→ Material for this task:
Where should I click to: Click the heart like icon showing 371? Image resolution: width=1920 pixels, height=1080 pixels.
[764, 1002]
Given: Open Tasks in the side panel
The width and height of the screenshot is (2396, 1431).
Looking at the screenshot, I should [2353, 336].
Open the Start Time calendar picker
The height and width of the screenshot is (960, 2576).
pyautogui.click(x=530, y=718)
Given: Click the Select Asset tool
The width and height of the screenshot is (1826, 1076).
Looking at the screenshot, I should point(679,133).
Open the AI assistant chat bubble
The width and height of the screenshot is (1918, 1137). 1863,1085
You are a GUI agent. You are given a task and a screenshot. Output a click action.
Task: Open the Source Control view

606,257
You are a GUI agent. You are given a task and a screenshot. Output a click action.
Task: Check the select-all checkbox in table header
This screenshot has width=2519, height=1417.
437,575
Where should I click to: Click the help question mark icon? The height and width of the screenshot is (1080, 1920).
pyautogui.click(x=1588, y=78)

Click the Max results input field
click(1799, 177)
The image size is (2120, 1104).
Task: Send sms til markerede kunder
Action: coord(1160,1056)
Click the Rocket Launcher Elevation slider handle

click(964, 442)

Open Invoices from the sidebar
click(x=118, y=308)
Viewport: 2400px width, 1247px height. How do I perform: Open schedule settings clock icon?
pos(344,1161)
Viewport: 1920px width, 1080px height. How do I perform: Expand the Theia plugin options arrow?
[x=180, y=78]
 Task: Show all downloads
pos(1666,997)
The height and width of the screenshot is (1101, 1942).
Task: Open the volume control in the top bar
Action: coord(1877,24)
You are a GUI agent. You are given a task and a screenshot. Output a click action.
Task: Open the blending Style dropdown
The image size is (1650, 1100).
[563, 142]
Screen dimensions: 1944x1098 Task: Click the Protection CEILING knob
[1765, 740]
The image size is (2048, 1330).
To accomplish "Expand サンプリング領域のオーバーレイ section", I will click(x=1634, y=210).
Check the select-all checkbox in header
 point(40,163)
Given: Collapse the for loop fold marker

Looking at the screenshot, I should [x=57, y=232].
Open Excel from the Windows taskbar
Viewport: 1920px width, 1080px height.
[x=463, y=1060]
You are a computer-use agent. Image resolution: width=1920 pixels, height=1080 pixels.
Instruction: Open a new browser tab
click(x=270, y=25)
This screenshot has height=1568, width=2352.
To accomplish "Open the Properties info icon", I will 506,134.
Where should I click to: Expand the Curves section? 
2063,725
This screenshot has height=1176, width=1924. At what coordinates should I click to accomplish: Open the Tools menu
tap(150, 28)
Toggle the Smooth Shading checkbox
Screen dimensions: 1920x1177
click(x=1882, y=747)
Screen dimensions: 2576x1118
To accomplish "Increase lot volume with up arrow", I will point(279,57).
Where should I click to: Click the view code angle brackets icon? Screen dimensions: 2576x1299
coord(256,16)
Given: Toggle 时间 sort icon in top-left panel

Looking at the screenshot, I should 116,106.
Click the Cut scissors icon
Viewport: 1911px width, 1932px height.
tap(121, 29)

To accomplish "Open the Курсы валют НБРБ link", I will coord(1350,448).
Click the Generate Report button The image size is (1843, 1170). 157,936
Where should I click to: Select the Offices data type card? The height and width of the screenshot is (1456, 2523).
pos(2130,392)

→ Problem requirements:
Keep every word the same and copy out all of the entries.

→ Problem solution:
Where should I click to: Click the heart like icon showing 371? Image resolution: width=1920 pixels, height=1080 pixels.
[764, 1002]
Given: Open Tasks in the side panel
The width and height of the screenshot is (2396, 1431).
Looking at the screenshot, I should [2353, 336].
Open the Start Time calendar picker
The height and width of the screenshot is (960, 2576).
pyautogui.click(x=530, y=718)
Given: Click the Select Asset tool
The width and height of the screenshot is (1826, 1076).
Looking at the screenshot, I should point(679,133).
Open the AI assistant chat bubble
The width and height of the screenshot is (1918, 1137). 1863,1085
You are a GUI agent. You are given a task and a screenshot. Output a click action.
Task: Open the Source Control view

606,257
You are a GUI agent. You are given a task and a screenshot. Output a click action.
Task: Check the select-all checkbox in table header
This screenshot has width=2519, height=1417.
437,575
Where should I click to: Click the help question mark icon? The height and width of the screenshot is (1080, 1920).
pyautogui.click(x=1588, y=78)

Click the Max results input field
click(1799, 177)
The image size is (2120, 1104).
Task: Send sms til markerede kunder
Action: coord(1160,1056)
Click the Rocket Launcher Elevation slider handle

click(964, 442)

Open Invoices from the sidebar
click(x=118, y=308)
Viewport: 2400px width, 1247px height. How do I perform: Open schedule settings clock icon?
pos(344,1161)
Viewport: 1920px width, 1080px height. How do I perform: Expand the Theia plugin options arrow?
[x=180, y=78]
 Task: Show all downloads
pos(1666,997)
The height and width of the screenshot is (1101, 1942).
Task: Open the volume control in the top bar
Action: coord(1877,24)
You are a GUI agent. You are given a task and a screenshot. Output a click action.
Task: Open the blending Style dropdown
The image size is (1650, 1100).
[563, 142]
Screen dimensions: 1944x1098 Task: Click the Protection CEILING knob
[1765, 740]
The image size is (2048, 1330).
To accomplish "Expand サンプリング領域のオーバーレイ section", I will click(x=1634, y=210).
Check the select-all checkbox in header
 point(40,163)
Given: Collapse the for loop fold marker

Looking at the screenshot, I should [x=57, y=232].
Open Excel from the Windows taskbar
Viewport: 1920px width, 1080px height.
[x=463, y=1060]
You are a computer-use agent. Image resolution: width=1920 pixels, height=1080 pixels.
Instruction: Open a new browser tab
click(x=270, y=25)
This screenshot has height=1568, width=2352.
To accomplish "Open the Properties info icon", I will 506,134.
Where should I click to: Expand the Curves section? 
2063,725
This screenshot has height=1176, width=1924. At what coordinates should I click to accomplish: Open the Tools menu
tap(150, 28)
Toggle the Smooth Shading checkbox
Screen dimensions: 1920x1177
click(x=1882, y=747)
Screen dimensions: 2576x1118
To accomplish "Increase lot volume with up arrow", I will point(279,57).
Where should I click to: Click the view code angle brackets icon? Screen dimensions: 2576x1299
coord(256,16)
Given: Toggle 时间 sort icon in top-left panel

Looking at the screenshot, I should 116,106.
Click the Cut scissors icon
Viewport: 1911px width, 1932px height.
tap(121, 29)

To accomplish "Open the Курсы валют НБРБ link", I will coord(1350,448).
Click the Generate Report button The image size is (1843, 1170). 157,936
Where should I click to: Select the Offices data type card? The height and width of the screenshot is (1456, 2523).
pos(2130,392)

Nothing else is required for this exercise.